Diagnostic journey and multimodal management of a rare urogenital rhabdomyosarcoma with rectovaginal fistula in an adolescent: a case report.

INTRODUCTION AND IMPORTANCE

Rhabdomyosarcoma is a malignant tumour that originates from immature muscle cells and belongs to the category of soft-tissue sarcomas. It is predominantly diagnosed in children under the age of 6. This condition can manifest within the genitourinary tract and may exhibit non-specific symptoms such as changes in bowel habits and fever. Early detection and a comprehensive, multidisciplinary approach are essential to achieving more favourable outcomes. This report highlights an uncommon case of urogenital rhabdomyosarcoma in a 15-year-old girl, in addition to the presence of a rectovaginal fistula.

CASE PRESENTATION

A 15-year-old girl with presented with fever, altered bowel habits, and a lump in her lower abdomen, abdominal discomfort, and incomplete bowel evacuation. She also had faecal discharge from the vagina. Diagnostic imaging and biopsy confirmed urogenital rhabdomyosarcoma with a rectovaginal fistula.

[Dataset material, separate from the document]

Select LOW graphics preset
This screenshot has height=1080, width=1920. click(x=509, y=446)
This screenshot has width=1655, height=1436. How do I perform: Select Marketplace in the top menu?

The patient is currently undergoing induction chemotherapy and is scheduled for radiation therapy and surgery.

CLINICAL DISCUSSION

Rhabdomyosarcoma is a rare paediatric oncologic concern due to its aggressive nature and potential metastasis. The presentation varies based on age, tumour location, and metastasis presence. This patient presented with altered bowel habits, a pelvic mass and unusual feculent discharge, suggesting a rectovaginal fistula. Diagnostic imaging confirmed the diagnosis, and induction chemotherapy led to a positive response and reduced tumour size.

CONCLUSION

Urogenital rhabdomyosarcoma is an aggressive malignancy with non-specific symptoms, making early diagnosis challenging. An accurate diagnosis requires high suspicion, imaging, and a biopsy. Multidisciplinary management, including surgery, chemotherapy, and radiation therapy, improves outcomes and improves paediatric patients' prognosis and quality of life.